06:39Voilà, ce n'est pas forcément négatif, c'est une énergie, etc.
06:42On peut voir les choses comme on veut.
06:44Mais quand on change de devise, il y a une perte d'énergie complète.
06:49Quand on travaille pour des gourdes et qu'on espère être payé,
06:53tout ce qu'on va vouloir acheter va être en dollars, par exemple.
06:57Et là, on est perdant.
06:59On est directement perdant parce qu'il faut accumuler des choses.
07:02Et le temps de notre communauté n'est pas reconnu.

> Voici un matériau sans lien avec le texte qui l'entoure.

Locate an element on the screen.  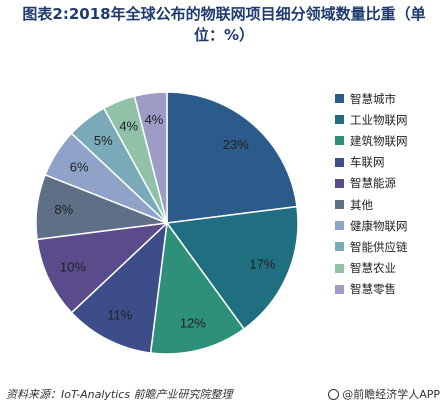
legend-label: 其他 is located at coordinates (362, 204).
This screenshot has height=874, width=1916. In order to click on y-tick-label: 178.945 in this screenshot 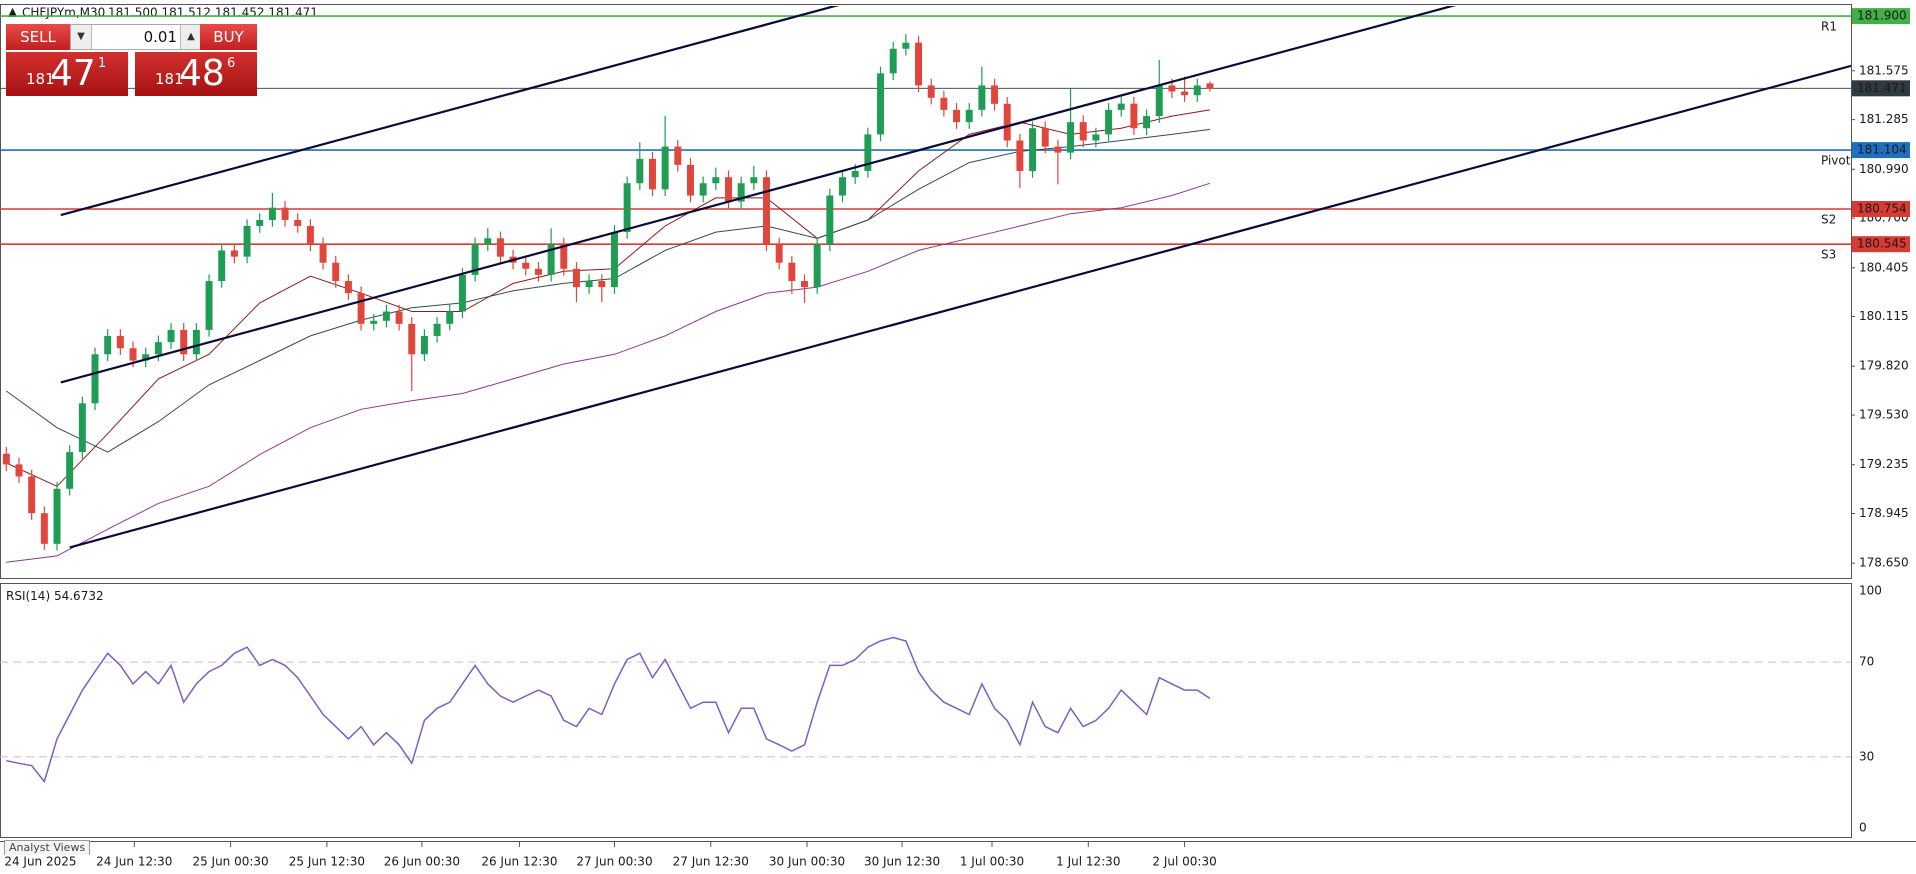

07:07Et ça, c'est quelque chose au niveau mondial.
07:10En Afrique, quand les gens travaillent, leur temps n'a pas de valeur.
07:15Unité dans la diversité ?
07:17Je dirais unité dans la diversité parce que dans l'histoire d'Haïti,
07:21c'est ce qui a fait la force des esclaves.
07:24Malgré leurs origines différentes,
07:27ils ont trouvé dans un langage commun une force
07:31qui les a permis de se libérer de l'oppression.
07:34Et puis j'ai aussi envie de nous dire,
07:37quand j'entends le terme afro-descendant et que je suis fidèle à la science,
07:42toute l'humanité est afro-descendante.
07:45Et j'ai envie qu'on apprenne à ne pas,
07:49même si on colle des étiquettes,
07:52il faut bien savoir que les couleurs qu'ils donnent
07:55ne rendent jamais compte de toutes les nuances
07:58qui existent au niveau des pigmentations.
08:01Et du coup, de ne pas rentrer dans le piège.
08:05Et de nous unir avec toutes les personnes
08:09qui sont pour la liberté, qui sont pour l'égalité,
08:12qui sont pour la fraternité.
08:15Et de trouver ensemble ce langage
08:18qui met fin à l'exploitation, à l'exclusion, à la ségrégation
08:23et toutes ces choses qu'on aura envie de vomir.